Production RAG: what I learned from processing 5M+ documents

1. n_u ◴[20 Oct 25 17:26 UTC] No.45646587[source]▶

> Reranking: the highest value 5 lines of code you'll add. The chunk ranking shifted a lot. More than you'd expect. Reranking can many times make up for a bad setup if you pass in enough chunks. We found the ideal reranker set-up to be 50 chunk input -> 15 output.

What is re-ranking in the context of RAG? Why not just show the code if it’s only 5 lines?

replies(1): >>45646678 #

2. tifa2up ◴[20 Oct 25 17:34 UTC] No.45646678[source]▶

>>45646587 (TP) #

OP. Reranking is a specialized LLM that takes the user query, and a list of candidate results, then re-sets the order based on which ones are more relevant to the query.

Here's sample code: https://docs.cohere.com/reference/rerank

replies(1): >>45647377 #

3. yahoozoo ◴[20 Oct 25 18:29 UTC] No.45647377[source]▶

>>45646678 #

What is the difference between reranking versus generating text embeddings and comparing with cosine similarity?

replies(5): >>45647756 #>>45648506 #>>45649932 #>>45652751 #>>45655281 #

4. tifa2up ◴[20 Oct 25 18:58 UTC] No.45647756{3}[source]▶

>>45647377 #

text similarity finds items that closely match. Reranking my select items that are less semantically "similar" but are more relevant to the query.

5. derefr ◴[20 Oct 25 19:57 UTC] No.45648506{3}[source]▶

>>45647377 #

My understanding:

If you generate embeddings (of the query, and of the candidate documents) and compare them for similarity, you're essentially asking whether the documents "look like the question."

If you get an LLM to evaluate how well each candidate document follows from the query, you're asking whether the documents "look like an answer to the question."

An ideal candidate chunk/document from a cosine-similarity perspective, would be one that perfectly restates what the user said — whether or not that document actually helps the user. Which can be made to work, if you're e.g. indexing a knowledge base where every KB document is SEO-optimized to embed all pertinent questions a user might ask that "should lead" to that KB document. But for such documents, even matching the user's query text against a "dumb" tf-idf index will surface them. LLMs aren't gaining you any ground here. (As is evident by the fact that webpages SEO-optimized in this way could already be easily surfaced by old-school search engines if you typed such a query into them.)

An ideal candidate chunk/document from a re-ranking LLM's perspective, would be one that an instruction-following LLM (with the whole corpus in its context) would spit out as a response, if it were prompted with the user's query. E.g. if the user asks a question that could be answered with data, a document containing that data would rank highly. And that's exactly the kind of documents we'd like "semantic search" to surface.

replies(1): >>45651200 #

6. osigurdson ◴[20 Oct 25 21:56 UTC] No.45649932{3}[source]▶

>>45647377 #

Because LLMs are a lot smarter than embeddings and basic math. Think of the vector / lexical search as the first approximation.

7. Valk3_ ◴[21 Oct 25 00:42 UTC] No.45651200{4}[source]▶

>>45648506 #

I've been thinking about the problem of what to do if the answer to a question is very different to the question itself in embedding space. The KB method sounds interesting and not something I thought about, you sort work on the "document side" I guess. I've also heard of HYDE, the works on the query side, you generate hypothetical answers instead to the user query and look for documents that are similar to the answer, if I've understood it correctly.

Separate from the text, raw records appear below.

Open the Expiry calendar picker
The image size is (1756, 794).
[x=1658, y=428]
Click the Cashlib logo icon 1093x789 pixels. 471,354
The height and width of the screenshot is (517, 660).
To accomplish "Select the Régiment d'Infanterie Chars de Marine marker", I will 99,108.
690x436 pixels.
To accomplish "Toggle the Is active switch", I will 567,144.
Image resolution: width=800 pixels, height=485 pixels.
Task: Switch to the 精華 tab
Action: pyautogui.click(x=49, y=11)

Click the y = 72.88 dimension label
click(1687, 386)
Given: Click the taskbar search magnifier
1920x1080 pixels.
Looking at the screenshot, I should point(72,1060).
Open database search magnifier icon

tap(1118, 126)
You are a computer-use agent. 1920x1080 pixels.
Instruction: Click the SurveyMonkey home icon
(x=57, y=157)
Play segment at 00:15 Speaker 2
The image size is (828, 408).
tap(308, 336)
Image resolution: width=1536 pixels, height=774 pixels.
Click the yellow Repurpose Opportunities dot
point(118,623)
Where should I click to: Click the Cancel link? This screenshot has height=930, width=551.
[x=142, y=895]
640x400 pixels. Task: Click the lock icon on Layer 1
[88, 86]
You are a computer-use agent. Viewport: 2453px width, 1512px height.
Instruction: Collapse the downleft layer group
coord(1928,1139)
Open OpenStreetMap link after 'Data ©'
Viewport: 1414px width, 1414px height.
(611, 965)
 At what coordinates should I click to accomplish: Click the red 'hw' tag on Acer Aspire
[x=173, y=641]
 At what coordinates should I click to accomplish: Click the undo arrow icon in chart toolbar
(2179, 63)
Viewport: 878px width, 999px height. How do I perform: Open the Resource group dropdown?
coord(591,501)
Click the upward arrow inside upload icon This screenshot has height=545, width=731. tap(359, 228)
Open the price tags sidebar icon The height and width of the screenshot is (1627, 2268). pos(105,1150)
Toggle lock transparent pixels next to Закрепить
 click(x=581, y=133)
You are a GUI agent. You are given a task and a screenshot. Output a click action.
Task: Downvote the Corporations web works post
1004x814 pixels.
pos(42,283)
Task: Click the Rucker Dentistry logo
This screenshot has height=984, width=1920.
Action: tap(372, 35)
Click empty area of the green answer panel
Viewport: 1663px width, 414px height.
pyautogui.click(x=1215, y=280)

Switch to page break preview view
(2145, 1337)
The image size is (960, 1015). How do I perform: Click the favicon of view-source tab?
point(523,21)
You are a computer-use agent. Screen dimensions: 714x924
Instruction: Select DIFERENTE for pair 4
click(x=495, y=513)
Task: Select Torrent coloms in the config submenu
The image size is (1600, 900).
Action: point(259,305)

8. hawthorns ◴[21 Oct 25 05:29 UTC] No.45652751{3}[source]▶

>>45647377 #

The main point didn't get hit on by the responses. Re-ranking is just a mini-LLM (for latency/cost reasons) that does a double heck. Embedding model finds the closest M documents in R^N space. Re-ranker picks the top K documents from the M documents. In theory, if we just used Gemini 2.5 Pro or GPT 5 as the re-ranker, the performance would even be better than whatever small re-ranker people choose to use.

9. PunchTornado ◴[21 Oct 25 13:06 UTC] No.45655281{3}[source]▶

>>45647377 #

the reranker is a cross encoder that sees the docs and the query at the same time. What you normally do is you generating embeddings ahead of time, independent of the prompt used, calculate cosine similarity with the prompt, select the top-k best chunks that match the prompt and only then use a reranker to sort them.

embeddings are a lossy compression, so if you feed the chunks with the prompt at the same time, the results are better. But you can't do this for your whole db, that's why the filtering with cosine similarity at the beginning.